To be honest, I wonder what a lot of people see in abstract painting. I love it, the idea of it and the experience of it, because it’s been in my life for decades. But what if you don’t have that information? How do you approach an art empty of figures and evident narratives? How do you find out what, if anything, is in it for you? What do you do to make it your own?
“You go there and sit and look.”
That was the terse advice that the painter Agnes Martin gave to anyone coming to her paintings, more than 100 of which are now floating up the ramps of the Guggenheim Museum rotunda in the most out-of-this-world-beautiful retrospective I’ve seen in this space in years. Her art is as abstract as abstract gets, yet her presence in it is palpable. So is her story, once you know how to read it.
Martin, who died in 2004, was right about learning by sitting and looking, though, in the case of her work, standing is even better, because you can move around and take it in from different perspectives. View her paintings from several feet away, and their surfaces — whitish, pinkish, grayish, brownish — look hazily blank, as if they needed a dusting or a buffing. Move closer, and complicated, eye-tricking, self-erasing textures come in and out of focus. Move in very close, and you find that the surfaces are marked with hand-drawn lines, often faint but always firm, and regularly spaced, like the lines of a musical staff, or an accounting ledger, or a school notebook.
These are the basic elements of Martin’s art, and it took time, about 45 years, for her to find and refine them. She was born in 1912 in rural Saskatchewan, Canada (“the land of no opportunity,” she called it). Her father, a wheat farmer, died when she was 2. Her mother, harsh but resourceful, supported the family, though, by Martin’s account, it was her maternal grandfather who gave her a childhood. A gentle Calvinist, he read inspirational books to her, among them “The Pilgrim’s Progress.” Its tale of determination, despondency and hard-won reward set her path.

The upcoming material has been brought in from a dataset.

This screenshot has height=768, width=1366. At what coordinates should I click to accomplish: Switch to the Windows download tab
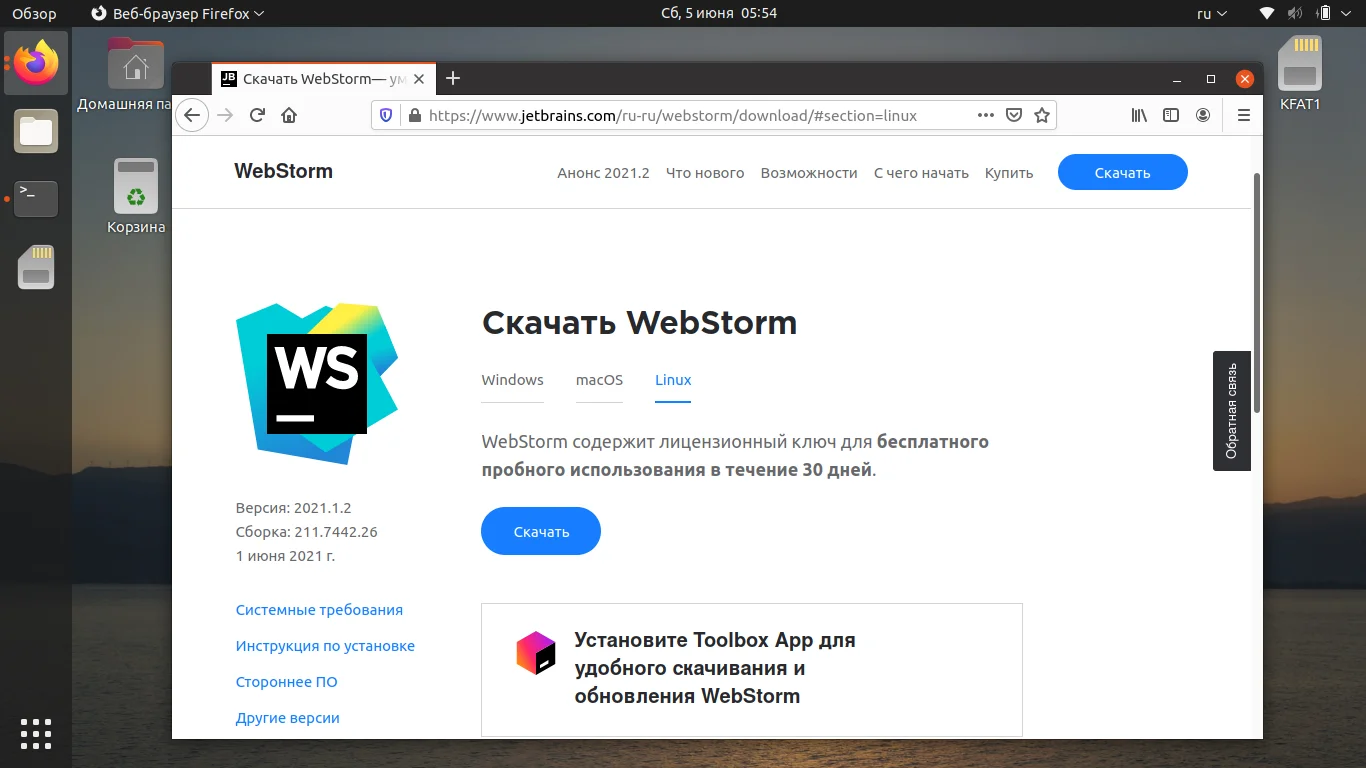pyautogui.click(x=512, y=380)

The path, which took her away from home early, was peppered with byways, detours and emergency stops. Martin once wrote, in her Palmer-method cursive, a long list of jobs she’d worked since her youth, among them playground director, tennis coach, baker’s helper, ice cream packer, receptionist, janitor, dishwasher (three times), waitress (many times), warden to “criminal boys,” and manager of “five Hindus baling hay.” Somewhere in the summing-up there is, no doubt, a mention of art instructor, because that’s what she studied to be in 1941 at Teachers College, Columbia University, in New York City. A year later, at 30, she decided not just to teach art, but also to make it, to be an artist.